Tips for Bottle Feeding Comfortably

Tips for Bottle Feeding Comfortably
To get the best out of feeding time it is important to make sure both you and your baby are comfortable.

First of all, make sure you are in a comfortable position yourself and you have plenty of time. You shouldn't try to bottle feed in a rush because your baby might need to take a break or have a nap in the middle of a feed and carry on after a few minutes. Also, giving your baby a feed is an important bonding experience so you should enjoy the time you have without feeling rushed.

Babies love skin-to-skin contact, so take opportunities to bottle feed your baby in this way.

Hold your baby in an upright position, making sure you support the head so they are able to breathe and swallow properly.

When feeding your baby you should tilt the teat slightly so it is full of milk at all times to avoid your baby taking in too much air. You can tell if your baby is taking in too much air because they will make lots of loud, sucking noises. Keep your baby propped up and tilt the bottle a bit more to improve the situation.

Sometimes as your baby is sucking you will notice the teat become flattened.
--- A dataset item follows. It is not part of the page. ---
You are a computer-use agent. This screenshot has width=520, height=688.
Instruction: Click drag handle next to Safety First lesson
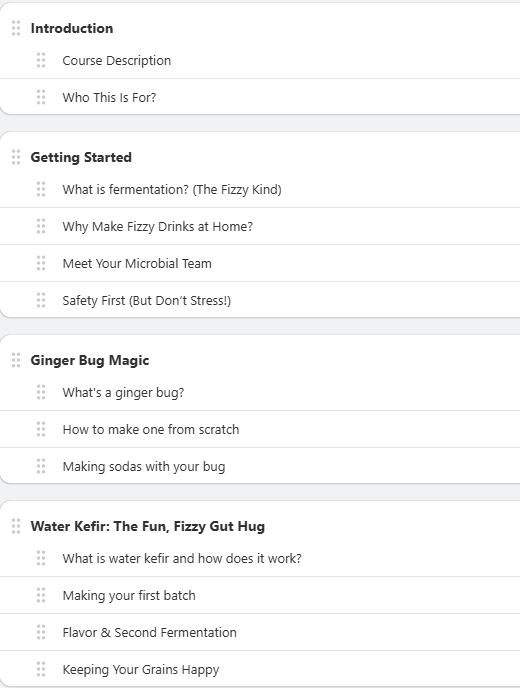coord(41,300)
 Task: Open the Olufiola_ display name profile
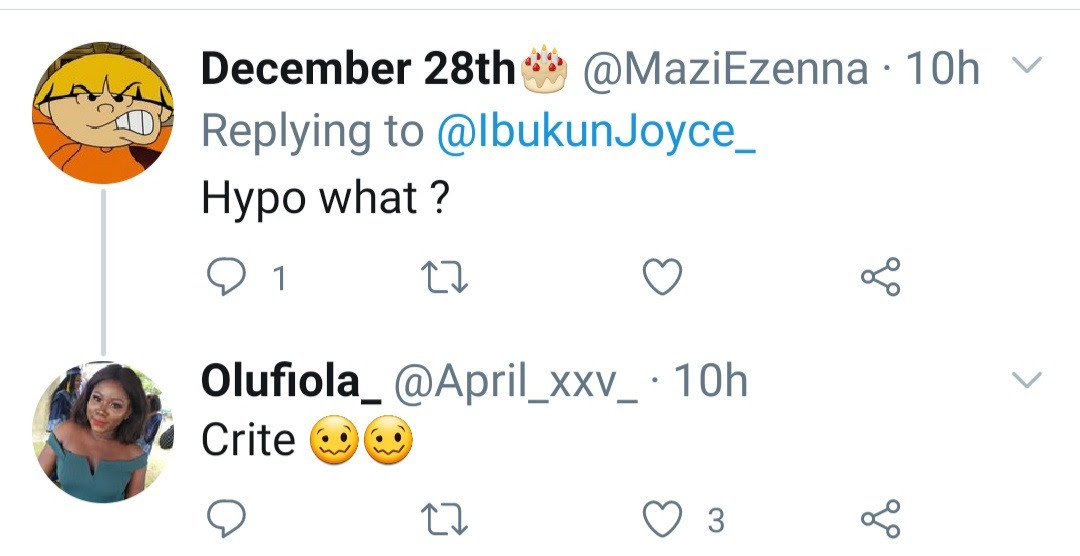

Just put a finger into the corner of your baby's mouth and remove your finger when the vacuum has been released.

During the feed your baby will pause every now and again to see if it has had enough. If your baby doesn't seem to want any more milk you shouldn't try to force them to drink more. Throw away any unused feed.

At the end of the feed, hold your baby upright and gently rub or pat their back to allow them to get rid of any wind. It can be uncomfortable for the baby to have wind so it is important you do this after each feed. They will probably break from feeding every now and again to have a burp anyway.

Remember to never leave your baby with a bottle propped upright in its mouth as this is a choking hazard.

Bottle Feeding after a Caesarean

After having a C-section you may be in a bit of discomfort and sitting in some positions may cause you some pain. Your midwife should discuss with you various positions that will make bottle feeding more comfortable for you.

August 2012

The World Health Organization (WHO) strongly recommends exclusive breastfeeding for the first six months of life and states that babies fed exclusively on breast milk for their first six months will develop most healthily.